Understand Lepton Number Conservation

Lepton number conservation states that in any nuclear or particle reaction, the sum of the lepton numbers before the reaction must equal the sum after the reaction. There are three types of lepton numbers: electron lepton number \(L_e\), muon lepton number \(L_\mu\), and tau lepton number \(L_\tau\). These numbers must be independently conserved in a reaction.

Evaluate Decay (a) \(\mu^-\rightarrow e^- + \nu_e + \overline{\nu}_\mu\)

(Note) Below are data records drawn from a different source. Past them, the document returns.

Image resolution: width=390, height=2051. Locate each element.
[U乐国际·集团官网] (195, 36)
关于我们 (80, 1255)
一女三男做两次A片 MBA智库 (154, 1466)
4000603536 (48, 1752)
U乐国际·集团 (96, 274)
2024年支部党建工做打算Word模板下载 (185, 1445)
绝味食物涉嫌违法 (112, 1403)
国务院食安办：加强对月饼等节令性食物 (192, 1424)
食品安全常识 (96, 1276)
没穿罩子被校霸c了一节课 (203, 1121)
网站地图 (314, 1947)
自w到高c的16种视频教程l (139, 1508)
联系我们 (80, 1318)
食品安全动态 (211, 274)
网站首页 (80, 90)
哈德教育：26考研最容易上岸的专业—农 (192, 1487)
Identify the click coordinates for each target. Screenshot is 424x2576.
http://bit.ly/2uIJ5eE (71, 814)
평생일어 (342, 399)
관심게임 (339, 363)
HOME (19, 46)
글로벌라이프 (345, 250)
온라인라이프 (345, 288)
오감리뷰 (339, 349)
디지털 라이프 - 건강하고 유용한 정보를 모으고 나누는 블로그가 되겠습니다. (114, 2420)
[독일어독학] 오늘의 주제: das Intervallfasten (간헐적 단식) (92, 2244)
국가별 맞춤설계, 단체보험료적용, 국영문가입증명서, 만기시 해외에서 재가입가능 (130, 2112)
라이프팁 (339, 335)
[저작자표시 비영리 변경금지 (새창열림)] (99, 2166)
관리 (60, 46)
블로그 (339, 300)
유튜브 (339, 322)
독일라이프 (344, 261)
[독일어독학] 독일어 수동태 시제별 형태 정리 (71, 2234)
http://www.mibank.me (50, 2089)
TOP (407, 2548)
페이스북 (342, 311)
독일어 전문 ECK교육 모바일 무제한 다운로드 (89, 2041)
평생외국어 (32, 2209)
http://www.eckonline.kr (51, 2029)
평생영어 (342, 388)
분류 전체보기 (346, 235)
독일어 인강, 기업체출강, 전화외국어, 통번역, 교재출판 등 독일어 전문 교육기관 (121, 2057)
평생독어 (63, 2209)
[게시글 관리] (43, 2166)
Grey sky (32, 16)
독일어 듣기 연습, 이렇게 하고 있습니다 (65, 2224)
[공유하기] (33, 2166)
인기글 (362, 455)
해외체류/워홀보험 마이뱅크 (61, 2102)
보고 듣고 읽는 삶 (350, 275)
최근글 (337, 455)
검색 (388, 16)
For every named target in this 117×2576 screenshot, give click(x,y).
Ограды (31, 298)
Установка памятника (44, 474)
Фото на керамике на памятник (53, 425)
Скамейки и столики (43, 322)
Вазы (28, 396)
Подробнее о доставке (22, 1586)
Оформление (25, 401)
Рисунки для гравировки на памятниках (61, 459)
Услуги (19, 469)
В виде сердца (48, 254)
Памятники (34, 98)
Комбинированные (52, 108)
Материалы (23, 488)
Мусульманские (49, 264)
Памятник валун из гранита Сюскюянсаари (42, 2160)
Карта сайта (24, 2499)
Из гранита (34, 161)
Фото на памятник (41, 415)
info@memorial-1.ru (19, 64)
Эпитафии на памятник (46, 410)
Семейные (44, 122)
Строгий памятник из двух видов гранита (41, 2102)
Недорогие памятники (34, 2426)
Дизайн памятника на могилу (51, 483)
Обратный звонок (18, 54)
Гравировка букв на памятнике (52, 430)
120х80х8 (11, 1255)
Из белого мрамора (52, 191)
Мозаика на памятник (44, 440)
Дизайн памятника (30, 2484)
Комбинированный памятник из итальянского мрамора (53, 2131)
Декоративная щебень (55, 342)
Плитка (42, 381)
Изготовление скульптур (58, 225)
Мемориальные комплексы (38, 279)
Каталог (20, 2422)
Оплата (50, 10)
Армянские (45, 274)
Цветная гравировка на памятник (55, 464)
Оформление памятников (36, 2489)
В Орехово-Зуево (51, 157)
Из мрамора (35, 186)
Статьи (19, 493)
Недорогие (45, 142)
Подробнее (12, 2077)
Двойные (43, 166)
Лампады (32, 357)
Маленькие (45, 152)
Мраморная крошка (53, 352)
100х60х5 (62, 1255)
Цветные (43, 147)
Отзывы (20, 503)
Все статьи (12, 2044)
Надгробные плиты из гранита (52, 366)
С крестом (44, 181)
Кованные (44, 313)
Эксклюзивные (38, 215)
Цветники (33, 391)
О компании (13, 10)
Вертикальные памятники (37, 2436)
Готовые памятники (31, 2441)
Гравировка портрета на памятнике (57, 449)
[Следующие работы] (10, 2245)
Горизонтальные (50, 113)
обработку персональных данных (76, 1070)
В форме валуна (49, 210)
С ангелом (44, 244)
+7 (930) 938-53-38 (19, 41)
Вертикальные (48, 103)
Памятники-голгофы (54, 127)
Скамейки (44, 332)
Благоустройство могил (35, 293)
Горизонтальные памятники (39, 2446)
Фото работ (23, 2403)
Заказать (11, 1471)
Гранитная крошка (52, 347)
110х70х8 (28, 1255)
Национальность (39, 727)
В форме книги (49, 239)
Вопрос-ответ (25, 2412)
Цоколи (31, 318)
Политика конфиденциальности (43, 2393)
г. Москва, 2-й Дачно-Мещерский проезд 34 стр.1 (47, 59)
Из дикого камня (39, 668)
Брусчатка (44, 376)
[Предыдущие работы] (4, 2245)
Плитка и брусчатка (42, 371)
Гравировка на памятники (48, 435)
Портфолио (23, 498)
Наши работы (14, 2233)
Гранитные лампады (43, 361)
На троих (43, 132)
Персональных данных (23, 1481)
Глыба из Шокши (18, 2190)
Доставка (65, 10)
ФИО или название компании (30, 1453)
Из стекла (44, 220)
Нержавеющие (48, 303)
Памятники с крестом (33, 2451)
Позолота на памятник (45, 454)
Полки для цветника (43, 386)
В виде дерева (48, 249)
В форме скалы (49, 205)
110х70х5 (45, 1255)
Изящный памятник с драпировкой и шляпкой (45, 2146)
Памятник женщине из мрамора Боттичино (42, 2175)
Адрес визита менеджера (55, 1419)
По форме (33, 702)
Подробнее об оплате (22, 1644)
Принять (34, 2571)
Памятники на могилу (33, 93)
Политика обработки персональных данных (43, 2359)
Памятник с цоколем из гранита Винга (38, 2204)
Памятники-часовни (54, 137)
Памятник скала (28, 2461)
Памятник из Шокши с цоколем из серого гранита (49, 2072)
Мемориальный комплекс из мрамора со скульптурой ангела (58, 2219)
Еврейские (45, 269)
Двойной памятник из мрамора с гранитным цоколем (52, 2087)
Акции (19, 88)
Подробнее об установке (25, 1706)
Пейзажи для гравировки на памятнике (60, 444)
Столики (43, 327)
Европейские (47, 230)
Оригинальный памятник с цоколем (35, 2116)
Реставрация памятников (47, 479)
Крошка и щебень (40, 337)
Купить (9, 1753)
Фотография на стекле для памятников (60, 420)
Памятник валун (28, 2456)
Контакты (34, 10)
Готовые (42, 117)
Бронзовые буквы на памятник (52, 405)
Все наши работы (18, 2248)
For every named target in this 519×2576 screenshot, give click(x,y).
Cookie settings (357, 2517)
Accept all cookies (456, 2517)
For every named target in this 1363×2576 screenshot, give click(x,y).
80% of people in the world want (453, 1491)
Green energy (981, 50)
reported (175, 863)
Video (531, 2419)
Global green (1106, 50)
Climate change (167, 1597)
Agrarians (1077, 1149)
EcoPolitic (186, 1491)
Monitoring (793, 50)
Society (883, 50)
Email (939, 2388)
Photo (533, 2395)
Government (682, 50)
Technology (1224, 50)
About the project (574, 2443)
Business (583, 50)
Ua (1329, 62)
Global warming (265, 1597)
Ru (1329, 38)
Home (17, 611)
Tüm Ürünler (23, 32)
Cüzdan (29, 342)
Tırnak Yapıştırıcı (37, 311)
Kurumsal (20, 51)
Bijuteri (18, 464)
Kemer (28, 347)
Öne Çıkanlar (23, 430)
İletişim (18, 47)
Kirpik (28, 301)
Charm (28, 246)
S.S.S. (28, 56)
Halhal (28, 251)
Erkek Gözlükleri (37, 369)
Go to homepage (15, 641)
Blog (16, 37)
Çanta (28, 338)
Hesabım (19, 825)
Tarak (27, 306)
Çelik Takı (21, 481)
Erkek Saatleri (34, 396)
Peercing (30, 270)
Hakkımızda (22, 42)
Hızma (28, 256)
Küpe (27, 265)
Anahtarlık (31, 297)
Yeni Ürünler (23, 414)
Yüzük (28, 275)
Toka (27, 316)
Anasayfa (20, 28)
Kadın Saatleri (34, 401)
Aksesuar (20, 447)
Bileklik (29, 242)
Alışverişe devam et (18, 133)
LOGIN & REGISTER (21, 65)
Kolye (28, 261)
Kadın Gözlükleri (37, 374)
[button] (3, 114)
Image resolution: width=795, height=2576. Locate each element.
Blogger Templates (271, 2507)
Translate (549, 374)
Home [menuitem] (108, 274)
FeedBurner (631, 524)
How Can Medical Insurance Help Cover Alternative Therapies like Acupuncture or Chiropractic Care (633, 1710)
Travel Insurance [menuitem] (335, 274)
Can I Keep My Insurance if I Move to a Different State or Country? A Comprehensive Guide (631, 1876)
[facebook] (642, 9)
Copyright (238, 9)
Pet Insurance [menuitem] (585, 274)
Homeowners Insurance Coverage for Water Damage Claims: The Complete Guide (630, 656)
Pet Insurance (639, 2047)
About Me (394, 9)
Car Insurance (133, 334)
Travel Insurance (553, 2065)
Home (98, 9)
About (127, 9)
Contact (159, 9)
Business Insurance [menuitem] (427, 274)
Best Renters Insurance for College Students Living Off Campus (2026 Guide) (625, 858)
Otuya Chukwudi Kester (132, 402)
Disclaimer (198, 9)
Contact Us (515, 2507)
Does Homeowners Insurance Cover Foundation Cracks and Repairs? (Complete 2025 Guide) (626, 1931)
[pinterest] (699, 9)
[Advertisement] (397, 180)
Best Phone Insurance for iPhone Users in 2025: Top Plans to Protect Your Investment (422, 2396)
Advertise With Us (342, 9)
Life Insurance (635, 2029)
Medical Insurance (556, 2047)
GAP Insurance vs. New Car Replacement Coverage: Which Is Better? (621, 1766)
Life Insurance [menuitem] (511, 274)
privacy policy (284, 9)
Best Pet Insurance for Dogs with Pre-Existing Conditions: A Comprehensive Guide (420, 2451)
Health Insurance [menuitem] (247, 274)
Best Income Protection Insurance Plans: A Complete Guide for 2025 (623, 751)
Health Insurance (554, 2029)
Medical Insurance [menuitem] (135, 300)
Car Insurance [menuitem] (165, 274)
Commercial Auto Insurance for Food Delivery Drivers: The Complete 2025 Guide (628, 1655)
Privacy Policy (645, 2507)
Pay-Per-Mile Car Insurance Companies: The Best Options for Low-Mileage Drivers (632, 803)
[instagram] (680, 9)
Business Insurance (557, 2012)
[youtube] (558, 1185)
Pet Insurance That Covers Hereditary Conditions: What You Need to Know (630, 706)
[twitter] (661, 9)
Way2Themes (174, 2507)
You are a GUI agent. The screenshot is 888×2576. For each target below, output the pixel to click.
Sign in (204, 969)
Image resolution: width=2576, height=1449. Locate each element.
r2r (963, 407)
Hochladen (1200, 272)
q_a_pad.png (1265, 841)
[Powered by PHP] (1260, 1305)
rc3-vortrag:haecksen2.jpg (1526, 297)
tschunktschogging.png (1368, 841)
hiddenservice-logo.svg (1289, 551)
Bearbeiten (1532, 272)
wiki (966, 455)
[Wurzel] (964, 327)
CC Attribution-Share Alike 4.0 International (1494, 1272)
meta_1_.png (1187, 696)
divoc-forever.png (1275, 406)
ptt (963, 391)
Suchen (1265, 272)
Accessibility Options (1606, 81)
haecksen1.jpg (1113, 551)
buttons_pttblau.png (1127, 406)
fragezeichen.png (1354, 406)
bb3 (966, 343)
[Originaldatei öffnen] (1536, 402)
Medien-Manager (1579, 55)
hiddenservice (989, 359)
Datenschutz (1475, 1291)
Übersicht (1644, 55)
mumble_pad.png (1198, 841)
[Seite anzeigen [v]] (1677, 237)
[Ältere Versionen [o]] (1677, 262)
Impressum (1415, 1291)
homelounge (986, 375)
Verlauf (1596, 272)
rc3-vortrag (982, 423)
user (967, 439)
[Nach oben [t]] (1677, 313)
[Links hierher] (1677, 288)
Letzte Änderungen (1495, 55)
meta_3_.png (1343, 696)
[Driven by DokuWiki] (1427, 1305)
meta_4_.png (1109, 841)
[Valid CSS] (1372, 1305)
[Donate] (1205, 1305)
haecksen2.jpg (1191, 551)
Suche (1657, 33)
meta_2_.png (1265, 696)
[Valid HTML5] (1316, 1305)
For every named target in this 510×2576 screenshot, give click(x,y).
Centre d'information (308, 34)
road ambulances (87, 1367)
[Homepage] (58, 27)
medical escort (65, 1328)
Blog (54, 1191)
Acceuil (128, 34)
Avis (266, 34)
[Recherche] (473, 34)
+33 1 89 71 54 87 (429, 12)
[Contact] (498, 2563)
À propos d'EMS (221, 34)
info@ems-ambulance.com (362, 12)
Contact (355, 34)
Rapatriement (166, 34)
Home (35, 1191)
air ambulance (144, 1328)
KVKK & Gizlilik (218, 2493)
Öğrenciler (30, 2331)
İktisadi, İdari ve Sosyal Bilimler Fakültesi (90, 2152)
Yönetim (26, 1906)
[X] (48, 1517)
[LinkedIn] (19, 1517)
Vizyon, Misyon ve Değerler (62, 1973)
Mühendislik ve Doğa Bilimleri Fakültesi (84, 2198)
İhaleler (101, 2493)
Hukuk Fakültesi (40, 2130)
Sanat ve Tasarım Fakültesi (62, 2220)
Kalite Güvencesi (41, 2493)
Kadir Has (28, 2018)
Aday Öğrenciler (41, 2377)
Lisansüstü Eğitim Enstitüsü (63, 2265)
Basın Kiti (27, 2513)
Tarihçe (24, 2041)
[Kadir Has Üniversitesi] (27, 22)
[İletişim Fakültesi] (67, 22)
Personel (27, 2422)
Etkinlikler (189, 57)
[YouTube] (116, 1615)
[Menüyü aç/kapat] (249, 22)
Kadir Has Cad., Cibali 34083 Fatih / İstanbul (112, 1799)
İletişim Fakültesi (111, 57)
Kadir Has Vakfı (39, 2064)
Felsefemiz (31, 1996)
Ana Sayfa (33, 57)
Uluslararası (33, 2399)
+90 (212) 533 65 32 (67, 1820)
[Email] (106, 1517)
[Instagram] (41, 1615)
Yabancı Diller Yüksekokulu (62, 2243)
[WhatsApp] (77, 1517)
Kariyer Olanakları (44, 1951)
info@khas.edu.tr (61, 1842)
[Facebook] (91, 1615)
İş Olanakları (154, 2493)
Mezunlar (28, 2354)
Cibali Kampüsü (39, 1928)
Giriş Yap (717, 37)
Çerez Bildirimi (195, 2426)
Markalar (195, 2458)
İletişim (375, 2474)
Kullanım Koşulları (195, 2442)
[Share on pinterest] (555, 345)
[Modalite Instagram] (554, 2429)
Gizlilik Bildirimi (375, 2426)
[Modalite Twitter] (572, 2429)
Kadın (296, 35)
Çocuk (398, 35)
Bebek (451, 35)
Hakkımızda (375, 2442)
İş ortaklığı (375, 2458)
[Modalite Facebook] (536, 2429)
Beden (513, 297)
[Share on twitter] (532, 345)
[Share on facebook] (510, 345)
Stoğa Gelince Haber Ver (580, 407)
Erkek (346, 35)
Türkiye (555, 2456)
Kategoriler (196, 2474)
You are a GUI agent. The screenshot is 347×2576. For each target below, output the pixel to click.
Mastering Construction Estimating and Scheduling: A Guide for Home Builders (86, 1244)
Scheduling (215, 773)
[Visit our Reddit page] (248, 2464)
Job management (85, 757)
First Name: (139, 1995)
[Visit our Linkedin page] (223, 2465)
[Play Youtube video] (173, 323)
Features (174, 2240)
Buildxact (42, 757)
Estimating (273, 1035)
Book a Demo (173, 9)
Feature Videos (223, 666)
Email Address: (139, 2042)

Assign lepton numbers to each particle: \(\mu^-, L_e = 0, L_\mu = 1, L_\tau = 0\); \(e^-, L_e = 1, L_\mu = 0, L_\tau = 0\); \(u_e, L_e = 1, L_\mu = 0, L_\tau = 0\); \(\overline{u}_\mu, L_e = 0, L_\mu = -1, L_\tau = 0\). Before decay: \(L_e = 0, L_\mu = 1, L_\tau = 0\). After decay: \(L_e = 1 + 1, L_\mu = 0 - 1, L_\tau = 0\). All lepton numbers are conserved.

Evaluate Decay (b) \(\tau^-\rightarrow e^- + \overline{\nu}_e + \overline{\nu}_\tau\)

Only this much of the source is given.